Ainda com onze anos da infância, o Senhor Jardel me colocava em seu fusca para passear  na Ponta Negra. O carro para de frente para o sol se pondo, pedindo para que eu me sente  em seu colo, apoiando meu rosto trágico sobre o volante, agarrando meu muiraquitã com  o corpo trêmulo e me prometendo uma tapioca com coco toda vez que passássemos o pôr 

do-sol juntos. “De manhã não tem tapioca com coco”, ousei dizer, limpando o muiraquitã  úmido pelo suor de sua mão. “Não contando do muiraquitã para ninguém, compro o que  tiver de melhor para ti”. 

Os anos seguintes se sucederem de maneira que o muiraquitã parecia valer mais que  minha própria vida, embora pensasse que uma coisa tenha a ver com a outra. 

O relato está muito longo? Mas o que vou fazer se poucas palavras não expressam grandes  dores, mano? 

Dudu viajou para Brasília, Carlinhos parecia querer tomar o muiraquitã para si. Eu  cumpria o meu repetido destino: lavava, varria, passava, cozinhava e cuidava de Dona  Rogéria e Senhor Jardel. O quarto de Dudu virou o meu novo quarto, e isso se deu pela  insistência da minha frequente companhia dos fins de tarde. Outros rapazes querem meu  muiraquitã, recuso sob a vigilância de Dona Rogéria, o colar era meio meu, meio da  família que me sustentava. 

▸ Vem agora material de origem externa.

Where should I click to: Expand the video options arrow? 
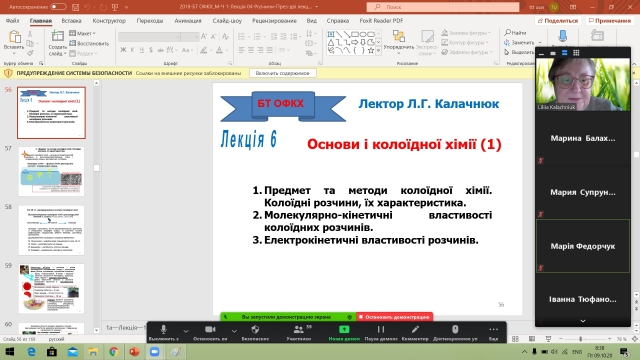(234, 331)
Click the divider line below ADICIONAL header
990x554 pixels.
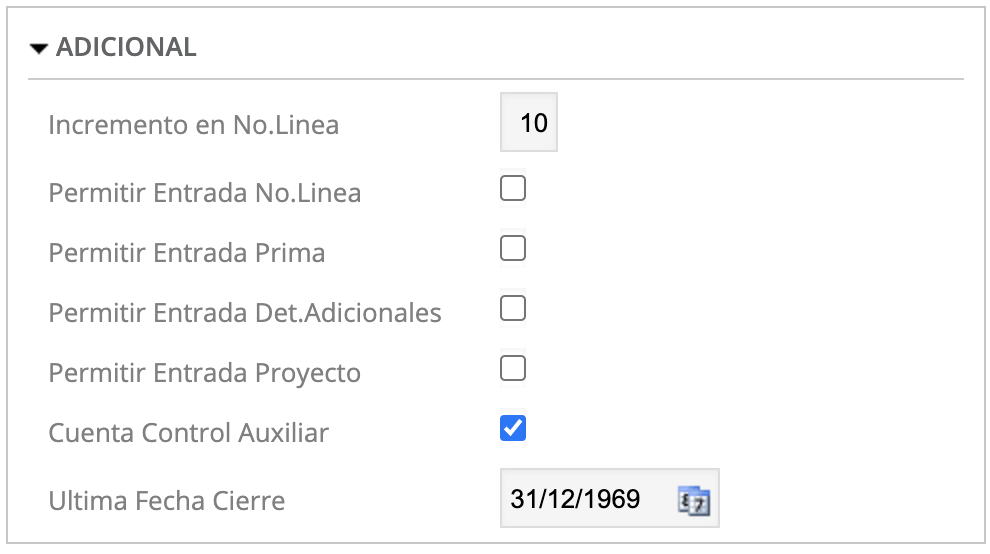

Preciso encerrar agora, já? 

Meu muiraquitã? 

Quatorze anos da mocidade, Dudu retornou com sua noiva, uma mulher nova de Brasília, e sua filha recém-nascida. Voltei para debaixo da escada e, se não fiquei totalmente corcunda, foi pelos favores de Carlinhos, que me deixava dormir quase o mês todo em  seu quarto, só não durante uma semana ou quando o irritava. O colar ficou em frangalhos,  era o Senhor Jardel puxando de um lado, o Carlinhos de outro. O Dudu? Nos primeiros  meses, não quis saber do muiraquitã; só nos primeiros meses. Carlinhos tinha começado  a namorar, sempre me perco com datas, mas ainda assim continuou, vez ou outra, me  chamando para virar à noite, se prendendo no muiraquitã. 

Saí da jovialidade direto para a velhice, da face inocente para a abatida, o que não mudou  foram os serviços, a fixação dos homens pelo meu pingente, as visitas noturnas de Dudu  e Carlinhos e as saídas nos fuscas para contemplar o pôr-do-sol. 

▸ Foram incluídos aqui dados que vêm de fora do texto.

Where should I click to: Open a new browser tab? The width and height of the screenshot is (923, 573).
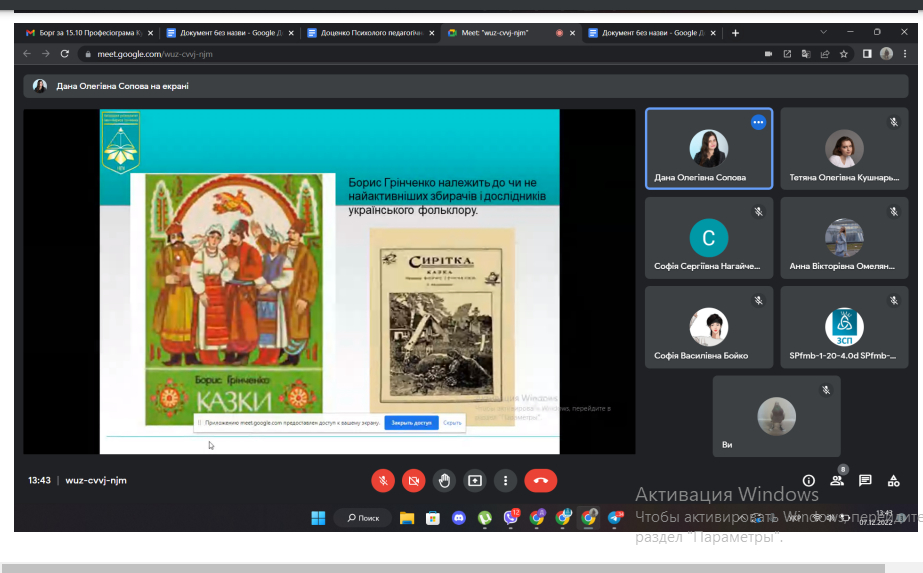735,33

Basicamente, me criei sem educação e maiores instruções. Abandonei minha família. Aprendi com as ruas e os invisíveis. Até hoje, o pessoal dessa cidade considera o indígena  como uma classe sub-humana, claramente inferior se comparados aos seus ágeis e  egoístas filhos. Só não admitem, porque são covardes. Se os mais de fora ainda o chamam pejorativamente de “índio”, eles se defendem com o progresso de uma ditadura. As  mortes de uma guerra na Europa os comovem mais que um genocídio na comunidade da  outra margem do rio. Nascemos para acompanhar de perto a nossa extinção. E se hoje  escrevo para o teu jornal, é por ter fugido e enfrentado o mundo com unhas e dentes …

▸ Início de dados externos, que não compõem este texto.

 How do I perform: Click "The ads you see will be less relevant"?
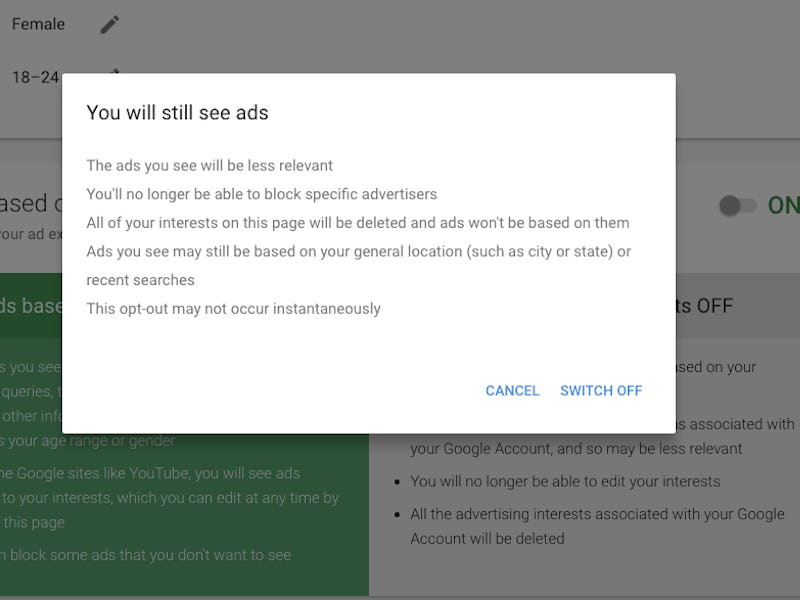pyautogui.click(x=209, y=166)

Mas, veja só, como o mundo é um moinho, amigo redator. Depois que fugi, soube  finalmente proteger meu muiraquitã. Mais do que nunca, reconheci, na fuga, o fato de o  artefato sempre pertencer exclusivamente a mim. 

Só mais umas poucas linhas, tudo bem? Deixo quieta, quando quero. 

Sabes qual a ironia no final de toda minha trajetória de mortes e perseguições ao meu  amuleto sagrado? Michelle, a filhinha do Dudu, parida pela noiva brasiliense, lembrava  muito eu quando criança, não pela aparência, pela cor ou por qualquer outra característica  física, mas pela razão de, veja só, trazer consigo, cingindo-lhe o pescoço, um pequeno  muiraquitã. 

A diferença do meu colar para o da criança era apenas o pingente, no meu estava esculpido uma rã, no dela, uma tartaruga bem pequena. Ela era que nem eu, de pingente diferente,  mas ainda assim muiraquitã.